Well appointment #1 with the Occupational Therapist is done. It was...well we didn't walk away from it very enlightened. We were given some exercises that may help Aimee to develop. We should know more after the next appointments. We did however get referred to work with the Birth to 3 therapists of WA, who will actually come out to our house to work with Aimee. At least it is easier than driving to Seattle!

Please pray for us

Isn't it amazing how one question can turn into a thousand so quickly? Please pray for us as we try to take it one question at a time. Aimee is going in this Wednesday for testing in preparation to meet with the Craniofacial Clinic and the Neurodevelopmental Clinic in October. We really have no idea at this time if there is anything to worry about, but we do know that God created Aimee to live during this time.

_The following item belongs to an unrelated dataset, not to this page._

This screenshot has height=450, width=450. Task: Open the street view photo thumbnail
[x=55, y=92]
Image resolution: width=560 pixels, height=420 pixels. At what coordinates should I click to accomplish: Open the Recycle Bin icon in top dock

He created her just the way she is and we love her like this, but we are also believing for the very best for her future.

4 months!


Aimee Starla turned 4 months old last week! It is hard to believe, time is going by so fast. She has been the sleepiest baby since she was born, but she is now starting to realize that sleeping isn't the only fun thing to do. Grandma Starla gave her a little cow toy that she likes to talk to and she is enjoying schootching as her daily exercise. She now says mahaaye and aahooo. We're not sure what language she speaks, but clearly she is brilliant.